That was all great, but I had real difficulties trying to apply Suh’s Axiomatic Design to software. I still do, even after Corey’s team members explained it to me. But it got me thinking heavily about coupling. In particular, cyclic coupling (there are other kinds of coupling, notably temporal couplling, but that’s a topic for another day). Here are some definitions:

  1. uncoupled code: class A knows nothing about class B, and class B knows nothing about class A.
  2. decoupled code: class A uses class B in some way (data-member, argument, base, etc.), but class B knows nothing about A.
  3. fully coupled code: class A knows about class B and B knows about A. Or worse, A -> B -> C -> … -> X -> Y -> Z -> A: a really big cycle.

Now #1 is great, but you can’t write much software that way, I don’t think. #3 is really bad: it’s why a seemingly innocuous little change over here breaks something way other there. #2 is the best we can do.

Now, you can get fully coupled code only if there is a forward declaration somewhere (to make it compile). So, I thought to myself, “I wonder what would happen if I disallowed that in my code.” I was working on v2 or 3 of my TDD harness at the time, and following my new rules forced me to clean up my design a bit, which was quite interesting to me.

The Rules

Here are the rules:

  1. put all the code in headers, all the methods fully defined inside the class, between the opening { and the closing };.
  2. never, ever (well, hardly ever) use a forward declaration.

If you follow both of these rules any attempt however inadvertent to put in a cycle will result in a compiler error. And that’s huge. Have you ever seen a dependency diagram of a large-ish codebase? It’s almost invariably a huge ball of spaghetti. But if you follow my two rules, the code must by definition be completely dendritic, all DAGs, no cycles at all.

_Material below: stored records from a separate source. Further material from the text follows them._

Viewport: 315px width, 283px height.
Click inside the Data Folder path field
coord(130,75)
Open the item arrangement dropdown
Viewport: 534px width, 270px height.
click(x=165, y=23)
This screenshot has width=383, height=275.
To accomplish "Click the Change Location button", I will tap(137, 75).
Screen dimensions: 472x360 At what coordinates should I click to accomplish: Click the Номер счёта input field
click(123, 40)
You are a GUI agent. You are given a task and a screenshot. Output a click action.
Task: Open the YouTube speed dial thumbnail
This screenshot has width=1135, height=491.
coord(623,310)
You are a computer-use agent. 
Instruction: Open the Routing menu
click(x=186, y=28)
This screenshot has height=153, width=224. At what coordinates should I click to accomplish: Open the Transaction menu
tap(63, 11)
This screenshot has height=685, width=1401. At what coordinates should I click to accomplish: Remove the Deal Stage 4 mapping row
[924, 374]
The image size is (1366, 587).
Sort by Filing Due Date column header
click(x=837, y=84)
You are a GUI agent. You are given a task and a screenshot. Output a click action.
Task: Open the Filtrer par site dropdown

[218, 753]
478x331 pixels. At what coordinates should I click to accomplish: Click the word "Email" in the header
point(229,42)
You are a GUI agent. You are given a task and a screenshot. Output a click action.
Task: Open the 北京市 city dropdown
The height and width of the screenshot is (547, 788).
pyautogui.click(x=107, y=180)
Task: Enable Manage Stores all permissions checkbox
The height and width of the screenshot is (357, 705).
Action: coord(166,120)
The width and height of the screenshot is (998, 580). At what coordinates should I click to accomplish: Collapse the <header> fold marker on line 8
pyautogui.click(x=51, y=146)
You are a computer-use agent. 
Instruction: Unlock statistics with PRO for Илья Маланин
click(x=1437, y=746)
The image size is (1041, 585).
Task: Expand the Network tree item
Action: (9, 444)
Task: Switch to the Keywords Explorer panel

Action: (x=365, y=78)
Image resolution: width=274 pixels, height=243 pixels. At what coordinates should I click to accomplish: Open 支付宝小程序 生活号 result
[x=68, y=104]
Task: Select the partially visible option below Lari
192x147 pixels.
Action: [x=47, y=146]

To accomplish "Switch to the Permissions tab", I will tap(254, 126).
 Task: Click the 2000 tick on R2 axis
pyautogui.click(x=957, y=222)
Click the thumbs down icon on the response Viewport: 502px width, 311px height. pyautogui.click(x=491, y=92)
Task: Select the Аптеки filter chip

So, I started doing this on all my work. Fixing bugs became much easier, no unexpected failures over there when making changes over here, and the code was simpler to understand. All good things, so when I became a lead at StupendousCorp, I forced all my reports to do the same. Interestingly, every single one of them came to me and said, “Hey, you know that crazy all-code-in-headers idea of yours? It doesn’t work.” But when we went over their code together, I would invariably find that they were accidentally trying to put in a dependency cycle, but it was caught by the compiler.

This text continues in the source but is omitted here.